Her second album, Colour, Moving and Still enjoyed a Top 10 debut on Canadian sales charts this month. While she was happy with the first album, Under These Rocks and Stones, Kreviazuk says she was concerned that the follow-up demonstrate a more mature voice.

"I decided that all of the songs needed to be written with that kind of emotional standard and I just wasn't going to write if it wasn't coming from somewhere really special," says the 26-year-old Kreviazuk.

"The way to learn is the hard way. For me, going out on the road for two or three years was the hard way. Realizing after, OK if I'm going to do this again, I'd better love this album because if I have to get up and perform it every night, by God I'd better love what I'm doing."

Her songwriting goal for the album was to be inspired by life, not the pursuit of chart or commercial success, says Kreviazuk. But life -- and death -- were to take a bigger hand in her songwriting than she had anticipated. Around the time she began to write songs for the album, Kreviazuk was befriended by a 12-year-old girl who had been diagnosed with an inoperable brain tumour. The girl, who Kreviazuk did not name, had been given two to three months to live.

"A lot of very special, exceptional, once-in-a-lifetime, once-in-a-world experiences happened to me as a result of knowing her," says Kreviazuk.

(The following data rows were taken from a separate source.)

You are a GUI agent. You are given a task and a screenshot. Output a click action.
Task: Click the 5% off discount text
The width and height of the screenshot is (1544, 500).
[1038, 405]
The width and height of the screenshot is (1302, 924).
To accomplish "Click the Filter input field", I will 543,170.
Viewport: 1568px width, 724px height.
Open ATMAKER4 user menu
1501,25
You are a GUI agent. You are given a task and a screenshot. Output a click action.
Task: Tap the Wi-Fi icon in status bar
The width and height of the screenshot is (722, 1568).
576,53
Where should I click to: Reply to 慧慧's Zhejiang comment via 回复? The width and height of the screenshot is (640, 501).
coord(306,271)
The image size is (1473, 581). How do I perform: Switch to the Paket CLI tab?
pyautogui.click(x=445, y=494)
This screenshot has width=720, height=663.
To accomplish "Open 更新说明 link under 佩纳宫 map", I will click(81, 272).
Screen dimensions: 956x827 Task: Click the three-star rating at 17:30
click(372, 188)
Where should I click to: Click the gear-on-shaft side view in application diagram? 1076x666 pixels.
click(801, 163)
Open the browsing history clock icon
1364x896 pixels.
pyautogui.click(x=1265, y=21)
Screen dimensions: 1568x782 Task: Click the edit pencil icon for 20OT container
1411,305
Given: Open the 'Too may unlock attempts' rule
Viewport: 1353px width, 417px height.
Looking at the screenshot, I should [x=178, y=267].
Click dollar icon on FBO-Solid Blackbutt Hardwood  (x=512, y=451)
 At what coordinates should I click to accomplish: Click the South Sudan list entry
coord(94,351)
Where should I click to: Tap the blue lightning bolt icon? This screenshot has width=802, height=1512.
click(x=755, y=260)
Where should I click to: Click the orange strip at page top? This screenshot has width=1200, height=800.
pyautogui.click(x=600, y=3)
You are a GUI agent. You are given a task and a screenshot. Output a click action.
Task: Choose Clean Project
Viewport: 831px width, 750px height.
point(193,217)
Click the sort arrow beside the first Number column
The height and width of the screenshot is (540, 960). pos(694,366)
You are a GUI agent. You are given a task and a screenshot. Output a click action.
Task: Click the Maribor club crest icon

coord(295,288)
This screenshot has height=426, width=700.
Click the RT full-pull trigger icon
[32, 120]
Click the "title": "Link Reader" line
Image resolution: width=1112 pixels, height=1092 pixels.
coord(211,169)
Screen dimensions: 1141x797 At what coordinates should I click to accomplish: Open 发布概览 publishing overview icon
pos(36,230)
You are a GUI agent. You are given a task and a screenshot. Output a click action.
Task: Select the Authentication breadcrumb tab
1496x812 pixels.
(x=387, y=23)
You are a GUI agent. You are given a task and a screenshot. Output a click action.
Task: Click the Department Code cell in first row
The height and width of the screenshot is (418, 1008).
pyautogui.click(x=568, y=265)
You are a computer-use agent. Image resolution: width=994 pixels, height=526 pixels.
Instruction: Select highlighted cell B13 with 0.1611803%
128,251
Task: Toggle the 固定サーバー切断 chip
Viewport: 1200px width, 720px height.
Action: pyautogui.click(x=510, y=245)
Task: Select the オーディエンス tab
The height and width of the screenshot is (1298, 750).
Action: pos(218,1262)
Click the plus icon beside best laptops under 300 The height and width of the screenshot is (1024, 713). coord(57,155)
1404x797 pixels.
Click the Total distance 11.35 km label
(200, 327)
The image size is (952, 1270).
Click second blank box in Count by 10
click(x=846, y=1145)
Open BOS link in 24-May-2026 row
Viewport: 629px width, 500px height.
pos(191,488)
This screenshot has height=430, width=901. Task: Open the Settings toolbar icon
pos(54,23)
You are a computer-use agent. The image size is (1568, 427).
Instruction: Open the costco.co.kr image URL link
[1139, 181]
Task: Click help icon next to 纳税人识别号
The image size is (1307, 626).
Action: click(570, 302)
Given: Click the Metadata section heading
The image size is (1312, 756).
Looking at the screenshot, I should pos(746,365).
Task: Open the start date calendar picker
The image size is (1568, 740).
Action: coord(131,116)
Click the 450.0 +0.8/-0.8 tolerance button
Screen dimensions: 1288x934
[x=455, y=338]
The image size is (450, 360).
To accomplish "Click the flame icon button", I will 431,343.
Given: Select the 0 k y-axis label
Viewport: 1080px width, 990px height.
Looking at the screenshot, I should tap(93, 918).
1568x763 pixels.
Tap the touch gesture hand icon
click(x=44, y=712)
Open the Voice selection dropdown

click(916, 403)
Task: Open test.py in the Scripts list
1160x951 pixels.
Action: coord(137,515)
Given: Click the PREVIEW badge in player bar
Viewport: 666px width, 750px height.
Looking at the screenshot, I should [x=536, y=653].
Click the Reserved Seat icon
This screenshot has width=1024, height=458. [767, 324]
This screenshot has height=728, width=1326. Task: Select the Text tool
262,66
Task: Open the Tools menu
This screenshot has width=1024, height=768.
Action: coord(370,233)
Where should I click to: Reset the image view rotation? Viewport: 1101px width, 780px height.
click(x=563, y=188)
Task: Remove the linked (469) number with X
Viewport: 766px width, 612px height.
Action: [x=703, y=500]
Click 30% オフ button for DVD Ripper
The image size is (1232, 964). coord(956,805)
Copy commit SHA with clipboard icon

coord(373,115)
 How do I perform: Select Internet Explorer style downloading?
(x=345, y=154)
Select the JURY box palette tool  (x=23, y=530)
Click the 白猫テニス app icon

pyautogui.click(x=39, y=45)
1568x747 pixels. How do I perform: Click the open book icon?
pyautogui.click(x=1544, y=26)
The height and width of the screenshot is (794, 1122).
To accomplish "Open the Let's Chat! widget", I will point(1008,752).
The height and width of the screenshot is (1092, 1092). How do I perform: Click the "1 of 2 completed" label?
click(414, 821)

"It was so, so, so, so heavy. I did a lot of observing obviously. I'm seeing a child with her parents who are going to lose her and she knew she was going."

"She ended up living for six months, which was for her family an unbelievable blessing. She made it to her 13th birthday, and I got to be at her birthday party."

It was inevitable that Kreviazuk would write about the experience. The song M on Colour, Moving and Still is dedicated to the young girl, and from a line in the song came the record's title.

"She was almost 13 and teenagers don't want their pictures taken. She just wanted to be with her friends and be accepted and all those things were important to her, while her parents wanted to continually take pictures of her ... they needed to."

"And that's where the (title) comes from: 'I think were gonna have to record her sometimes against her will / We're going to keep her alive with black-and-whites, colour, moving and still."

"So you can imagine how it'll be OK for me to take this album out on the road with those being the kinds of things that made me write it. I mean, that's really what it's all about for me. That's forever."

Kreviazuk has also enjoyed some happy personal moments: she was recently engaged to longtime boyfriend Raine Maida, lead singer of Toronto rock group Our Lady Peace.

It's a much-gossiped about relationship in the music industry, this impending union of singers, and Kreviazuk has tried to keep it as private as possible.

"I think Raine does to," she says. "One of the things that I love about Canada is the ability to remain sort of anonymous and people are so cool about it and the press is so amazing."

"At the same time, I think that if you're going to spend your whole life with someone and people are asking you about it all the time, it's not healthy to evade it too much. When you love someone you're proud of them."

"I would never give any details of my personal life away. But as far as confirming that we're a couple, it is all I have -- that and my music."